- Directed by: Bernard-Henri Lévy
- Written by: Bernard-Henri Lévy Jean-Paul Enthoven Guadalupe Loaeza
- Produced by: Jacques de Clercq Eric Dussart Denise Robert
- Starring: Alain Delon Lauren Bacall Arielle Dombasle Francisco Rabal
- Cinematography: Willy Kurant
- Edited by: France Duez
- Music by: Maurice Jarre
- Production companies: Les Films du Lendemain Cinémaginaire
- Distributed by: MKL Distribution
- Release dates: 12 February 1997 (France); 17 February 1997 (Berlin);
- Running time: 108 minutes
- Countries: France Belgium Canada Spain
- Language: French

= Day and Night (1997 film) =

Day and Night (Le Jour et la Nuit) is a 1997 French drama film directed by public intellectual Bernard-Henri Lévy and starring Alain Delon, Lauren Bacall, Arielle Dombasle and Francisco Rabal. The film follows a French author who fled to Mexico for a quiet life and an actress who is willing to seduce him to get a part in a film adapted from one of his books.

==Cast==
- Alain Delon as Alexandre
- Lauren Bacall as Sonia
- Arielle Dombasle as Laure
- Karl Zéro as Filippi
- Francisco Rabal as Cristobal
- Marianne Denicourt as Ariane

==Reception==
The film opened in France on 74 screens and grossed $236,256 in its opening week, ranking 14th at the box office. The Independent described Day and Night as "an unmitigated critical disaster and a complete box office flop". When the film premiered at the 47th Berlin International Film Festival in 1997, hundreds of journalists walked out of the screening and those that stayed audibly ridiculed the film. Day and Night was considered the worst French film since 1945 by Cahiers du cinéma, and considered as a possible "worst film in history" by the French version of Slate.

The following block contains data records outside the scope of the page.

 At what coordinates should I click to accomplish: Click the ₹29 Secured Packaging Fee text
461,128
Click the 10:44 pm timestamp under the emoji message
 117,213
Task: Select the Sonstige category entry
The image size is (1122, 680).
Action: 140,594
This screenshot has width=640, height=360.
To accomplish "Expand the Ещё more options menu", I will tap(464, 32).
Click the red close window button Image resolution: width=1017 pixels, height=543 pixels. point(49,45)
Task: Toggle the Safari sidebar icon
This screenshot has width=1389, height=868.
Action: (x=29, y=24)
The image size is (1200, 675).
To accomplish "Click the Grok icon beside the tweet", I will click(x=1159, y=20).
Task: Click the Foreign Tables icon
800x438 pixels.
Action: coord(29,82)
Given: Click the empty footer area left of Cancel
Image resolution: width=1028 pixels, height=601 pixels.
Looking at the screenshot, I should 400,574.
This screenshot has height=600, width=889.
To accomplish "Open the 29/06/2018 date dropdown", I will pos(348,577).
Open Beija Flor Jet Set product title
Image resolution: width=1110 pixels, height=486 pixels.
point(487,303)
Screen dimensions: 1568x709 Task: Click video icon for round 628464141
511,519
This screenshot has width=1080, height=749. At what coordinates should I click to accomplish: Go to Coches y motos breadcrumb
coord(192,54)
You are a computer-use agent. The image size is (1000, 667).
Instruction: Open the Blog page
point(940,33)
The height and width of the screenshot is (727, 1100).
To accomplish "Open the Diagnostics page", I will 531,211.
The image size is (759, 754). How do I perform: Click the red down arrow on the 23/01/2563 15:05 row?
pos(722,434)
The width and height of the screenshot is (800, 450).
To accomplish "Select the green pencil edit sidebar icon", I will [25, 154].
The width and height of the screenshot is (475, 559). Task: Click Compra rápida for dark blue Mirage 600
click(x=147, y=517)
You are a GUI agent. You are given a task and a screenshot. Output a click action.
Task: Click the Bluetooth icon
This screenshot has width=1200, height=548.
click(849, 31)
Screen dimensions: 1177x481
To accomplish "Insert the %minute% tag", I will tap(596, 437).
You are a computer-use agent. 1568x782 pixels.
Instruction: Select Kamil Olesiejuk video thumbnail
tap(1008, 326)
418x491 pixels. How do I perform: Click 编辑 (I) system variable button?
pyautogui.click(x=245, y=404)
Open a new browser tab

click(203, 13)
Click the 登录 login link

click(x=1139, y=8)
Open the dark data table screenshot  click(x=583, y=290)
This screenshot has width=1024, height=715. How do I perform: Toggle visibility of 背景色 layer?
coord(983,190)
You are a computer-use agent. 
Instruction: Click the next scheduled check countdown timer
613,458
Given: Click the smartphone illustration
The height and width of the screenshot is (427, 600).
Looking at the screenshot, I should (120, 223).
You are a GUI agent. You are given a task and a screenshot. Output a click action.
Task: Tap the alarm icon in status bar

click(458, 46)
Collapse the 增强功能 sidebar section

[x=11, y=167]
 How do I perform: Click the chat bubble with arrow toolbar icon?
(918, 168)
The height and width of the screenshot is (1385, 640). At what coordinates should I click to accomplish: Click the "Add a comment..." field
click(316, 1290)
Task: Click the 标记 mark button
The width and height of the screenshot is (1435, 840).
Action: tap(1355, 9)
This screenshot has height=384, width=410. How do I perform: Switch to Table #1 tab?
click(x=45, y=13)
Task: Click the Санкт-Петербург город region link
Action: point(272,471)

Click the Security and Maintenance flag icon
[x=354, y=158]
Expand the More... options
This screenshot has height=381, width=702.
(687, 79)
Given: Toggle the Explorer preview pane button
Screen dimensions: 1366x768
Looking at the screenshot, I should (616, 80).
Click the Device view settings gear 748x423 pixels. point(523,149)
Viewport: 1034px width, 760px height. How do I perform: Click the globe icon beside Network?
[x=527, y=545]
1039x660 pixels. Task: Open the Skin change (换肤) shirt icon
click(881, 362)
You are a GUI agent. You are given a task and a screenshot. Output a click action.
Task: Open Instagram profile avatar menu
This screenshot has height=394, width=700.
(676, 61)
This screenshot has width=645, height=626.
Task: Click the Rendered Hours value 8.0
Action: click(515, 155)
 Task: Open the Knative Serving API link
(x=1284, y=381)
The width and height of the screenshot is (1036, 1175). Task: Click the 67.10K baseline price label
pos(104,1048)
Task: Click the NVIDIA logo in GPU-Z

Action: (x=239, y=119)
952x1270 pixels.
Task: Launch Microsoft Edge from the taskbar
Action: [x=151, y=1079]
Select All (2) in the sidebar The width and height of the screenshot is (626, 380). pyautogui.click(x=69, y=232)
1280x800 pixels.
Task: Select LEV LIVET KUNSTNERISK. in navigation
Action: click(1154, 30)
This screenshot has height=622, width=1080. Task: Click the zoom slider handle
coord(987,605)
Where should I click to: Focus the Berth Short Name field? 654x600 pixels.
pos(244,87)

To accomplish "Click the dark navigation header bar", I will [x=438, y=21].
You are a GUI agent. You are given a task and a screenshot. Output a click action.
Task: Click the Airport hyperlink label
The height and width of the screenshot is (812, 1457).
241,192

Variety claimed that the film was, "Laugh-out-loud awful without touching the cult realm of 'so bad it's good". Françoise Giroud stated "It's a bad movie, there's no question", L'Humanité called it an "Absolute debacle", and Michel Houellebecq referred to it as the "most preposterous film in history". English-language film site /Film described its status as "one of the worst foreign language movies ever made". An original documentary, Anatomy of a Massacre, was released with the Day and Night DVD, and focused on the film's intense negative reception and failure.